Tenquille Mountain is situated in the Coast Mountains, 28 km north-northwest of Pemberton and immediately north of Tenquille Pass and Tenquille Lake. Precipitation runoff from the mountain's slopes drains southwest into Wolverine Creek which is a tributary of the Lillooet River; northwest to Hurley River; northeast into Headquarters Creek and southeast into Tenquille Creek which are both tributaries of Birkenhead River. Tenquille Mountain is more notable for its steep rise above local terrain than for its absolute elevation as topographic relief is significant with the summit rising 2,150 meters (7,054 ft) above Lillooet River and Pemberton Valley in approximately 5 km. The mountain is on unceded territory of the Lil'wat and N'Quatqua, which is an important spiritual, cultural and food gathering area. The area surrounding Tenquille Lake is habitat for the South Chilcotin grizzly bear, black bear, mountain goat, wolverine, wolf, and deer. The mountain's name was recommended by mountaineer Karl Ricker in association with Tenquille Pass, which in turn was identified in Canadian Alpine Journal in 1936. The toponym was officially adopted January 23, 1979, by the Geographical Names Board of Canada.

==Climate==
Based on the Köppen climate classification, Tenquille Mountain is located in a subarctic climate zone of western North America.

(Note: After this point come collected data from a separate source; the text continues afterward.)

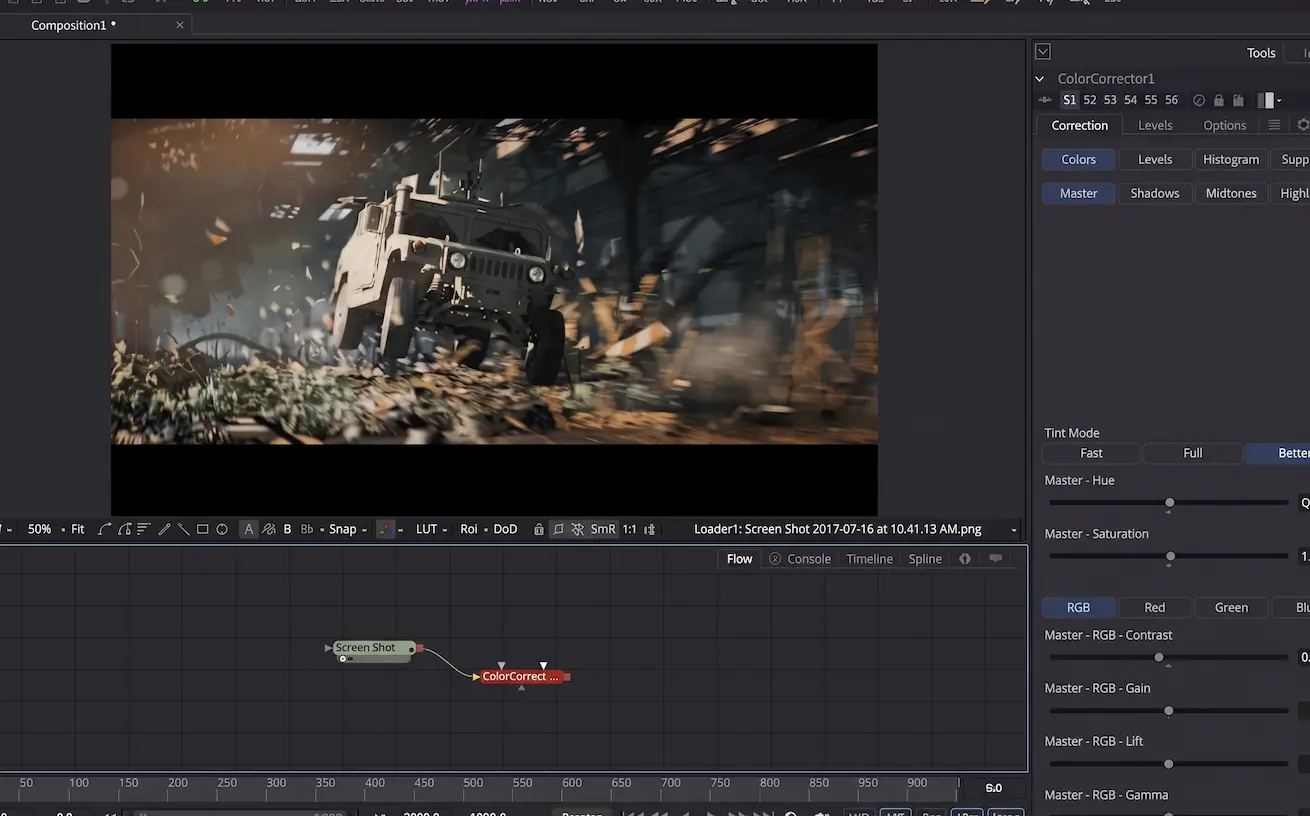Open the Snap options dropdown
The width and height of the screenshot is (1310, 816).
347,529
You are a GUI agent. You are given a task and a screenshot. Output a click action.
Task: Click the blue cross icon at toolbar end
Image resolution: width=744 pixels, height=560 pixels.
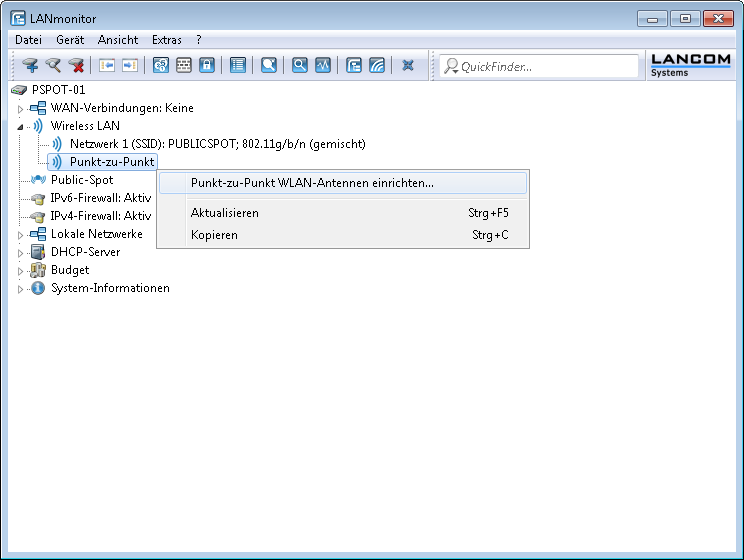pyautogui.click(x=408, y=66)
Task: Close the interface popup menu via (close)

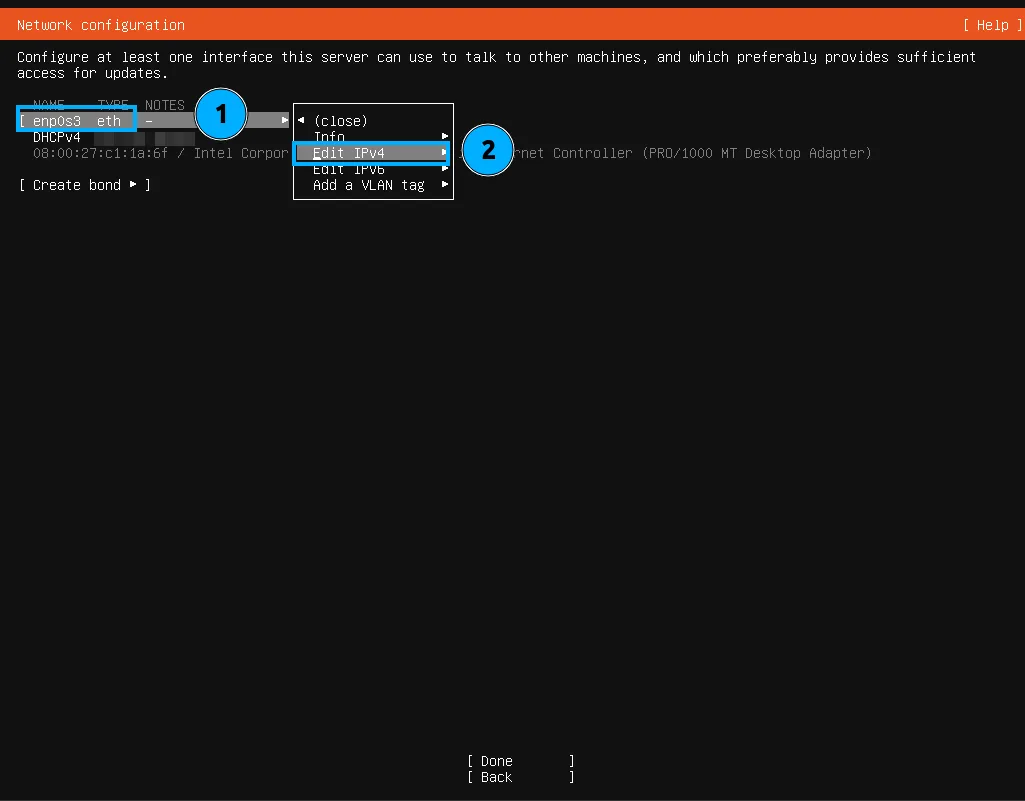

Most weather fronts originate in the Pacific Ocean, and travel east toward the Coast Mountains where they are forced upward by the range (Orographic lift), causing them to drop their moisture in the form of rain or snowfall. As a result, the Coast Mountains experience high precipitation, especially during the winter months in the form of snowfall. Winter temperatures can drop below −20 °C with wind chill factors below −30 °C. This climate supports an unnamed glacier on the northwest slope. The months July through September offer the most favorable weather for climbing Tenquille Mountain.